_Request 1:_ Translate this sentence from the court report into Spanish: "They had seven credit cards between them, all running at or near the credit limit."
_Request 2:_ Return the lines of the listing from the one containing "878x709 pixels." through the end of the listing, both ends included, and leave the pictures out.

_Text segment:_
= = = = = = =

At trial, it emerged that Garbutt had further aroused police suspicions by painting a rosy picture of the marriage and the village store business. But, in reality, the prosecution presented the jury with a very different picture: A woman sexually unfulfilled and with a constantly roving eye – and the couple had rising debts which, at the time of the murder, amounted, jointly, to over £44,000, plus a £60,000 mortgage on the property. They had seven credit cards between them, all running at or near the credit limit.

Diana, it was heard in court, ‘had lost interest in the business’ and it had been on the market for around 5 years, with little or no buyer activity. Robin admitted that he was heard, at least once, to tell her to ‘get off her fat arse and do something’.

She had told one of her male dalliances, in an email message, that her marriage was ‘doomed’. She told another that the marriage was going through ‘a rough patch’. The court also heard that the Garbutts had seen a Relate counsellor, regarding their sexual incompatibility, and discussed splitting up, with Diana renting a room elsewhere in Melsonby village. At trial, Robin dismissed this as being ‘long in the past’ even though it was just over a year ago. His wife had visited a dating website several times on the day before the murder, including just a few hours before she was bludgeoned to death.

Comprehensive and highly forensic analysis of the personal finances of the couple, the village shop and the post office was put before the jury and they heard live evidence from Teresa Bentley, a specialist economic crime investigator who had full access to all the couple’s personal and business bank accounts, credit card accounts. She was, also, assisted by a Post Office fraud investigator, Andrew Keighley. The jury heard from the latter that there were ‘irregularities’ over the Post Office record keeping and unusual requests for cash from HQ. Mrs Bentley told the court that there were regular, substantial cash sums sent to the bank, via special delivery. Her reports, included in the jury bundle, tended to show that it was these cash deposits, about which there was scant explanation from Robin Garbutt, that were keeping their business and personal finances afloat.

= = = = = = =

Word and element location listing:
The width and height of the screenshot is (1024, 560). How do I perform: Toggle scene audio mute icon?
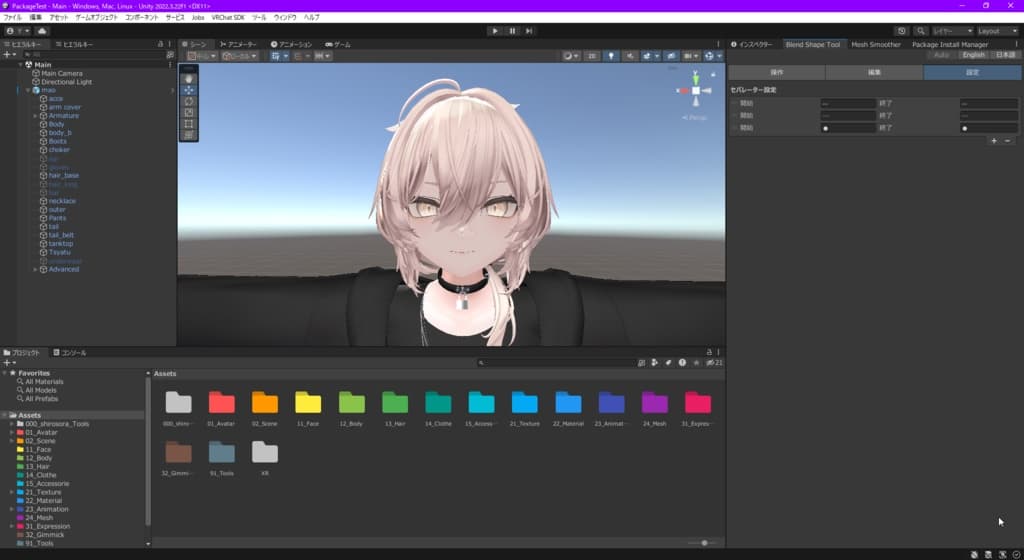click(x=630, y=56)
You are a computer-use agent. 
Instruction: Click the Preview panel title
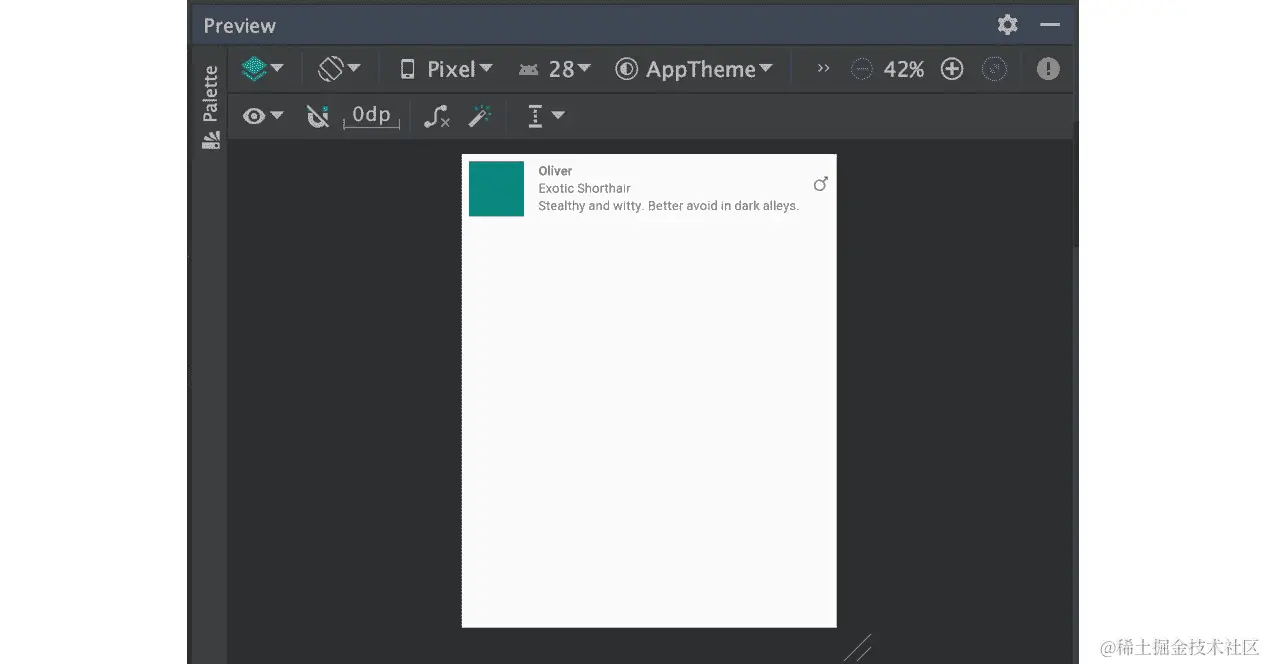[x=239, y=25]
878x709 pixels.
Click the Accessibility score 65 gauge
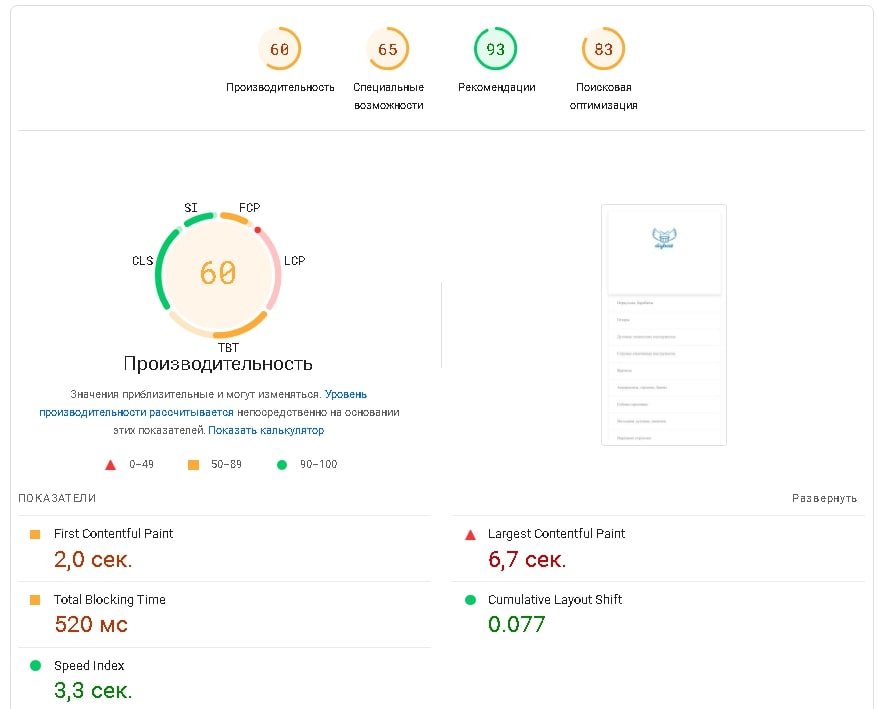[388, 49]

= = = = = = =

_Complete answer 1:_ Tenían siete tarjetas de crédito entre los dos, todas al límite de crédito o cerca de él.

_Complete answer 2:_
878x709 pixels.
Click the Accessibility score 65 gauge
[388, 49]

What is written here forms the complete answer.